Проезжавший мимо айабаш — конный стражник в посеребренном шлеме с золототканым плюмажем — занес плетку над Андроникосом.
— И вообще, что ты делаешь в лагере правоверных? Может, ты презренный лазутчик грязных венецианцев? Сейчас устроим тебе табандрю, пройдемся палками по пяткам и спине, и ты все расскажешь…
— Аман, аман! Пощады моему старому рабу, доблестный айабаш! — заслонил собой учителя Искандер. — Он принес мне важные вести…
— Инч Алла, молодой булюк-ага! Зря ты доверяешься неверному псу! Видно, оттого, что сам лишь недавно отделался от христианской скверны, понял, что Аллах един и не вмещает в себе сразу троих, как учат гяуры…

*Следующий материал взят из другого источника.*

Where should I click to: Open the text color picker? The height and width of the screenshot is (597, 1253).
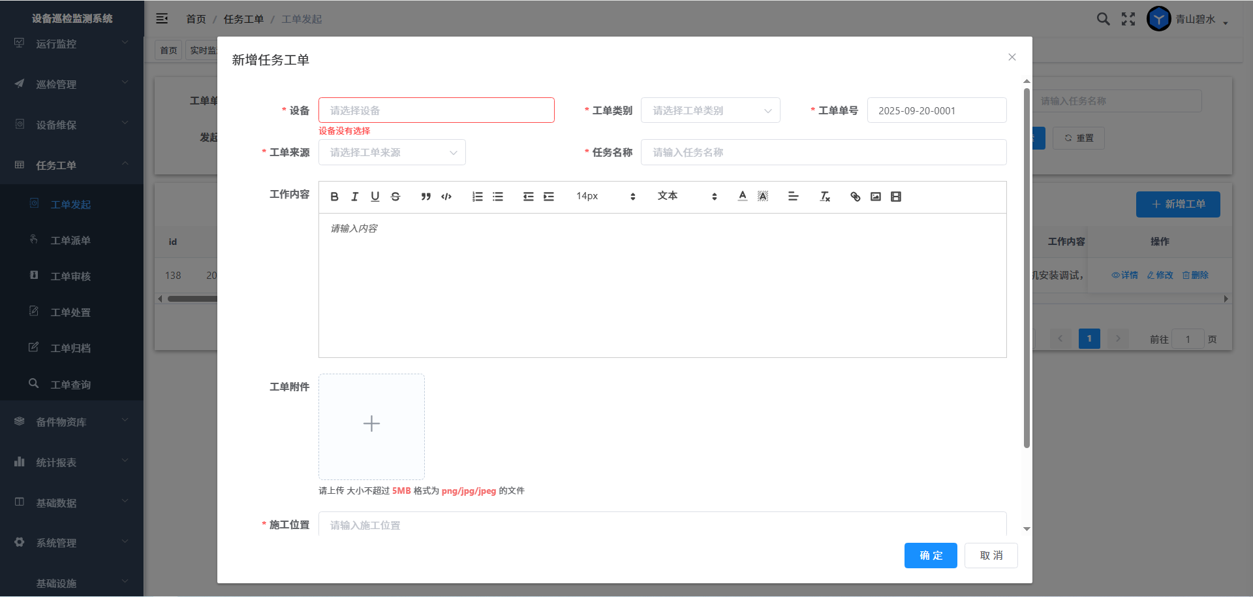coord(743,197)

И стражник будто невзначай погладил рукоятку сабли. Он явно бросал вызов Искандару, надеясь затеять с ним схватку. Андроникос испугался, что пылкий юноша поддастся на провокацию и погубит себя: вокруг собралось десятка два айабашей, смотревших на Искандара весьма недружелюбно.
— Я донес бы твое мнение до чехая[40]Ибрагима, если бы не знал, что ты доблестный воин и верный последователь пророка, — невозмутимо ответил Искандар и повернулся к задире спиной, показывая, что не намерен продолжать бессмысленный спор. — Впрочем, если ты хочешь, чтобы я это сделал, догони меня и повтори свои запальчивые и ненужные слова, — бросил он через плечо, уходя.
Османы невольно хлопнули себя по ляжкам от восхищения: умная башка! Как ловко Искандар-ага отвел от себя угрозу, остался победителем в перепалке и при этом ухитрился ни собственного достоинства не унизить, ни зачинщика ссоры оскорбить.
— Чехай Ибрагим тоже бывший христианин и не любит, когда этим попрекают других, — пояснил Искандар, когда они очутились в его клетушке.
Взгляд из XX века
Османы не знали национализма в его современном смысле. Да и как могли люди, рожденные от женщин сотен национальностей, которых набирали в гаремы, обращать внимание на чистоту рода? Пример показывал сам султан: он не имел права жениться на турчанке, чтобы ее родственники не стали фаворитами, мог связать себя брачными узами лишь с иностранными принцессами или пленницами. Поэтому османской крови в венах повелителей Блистательной Порты текло ничтожное количество.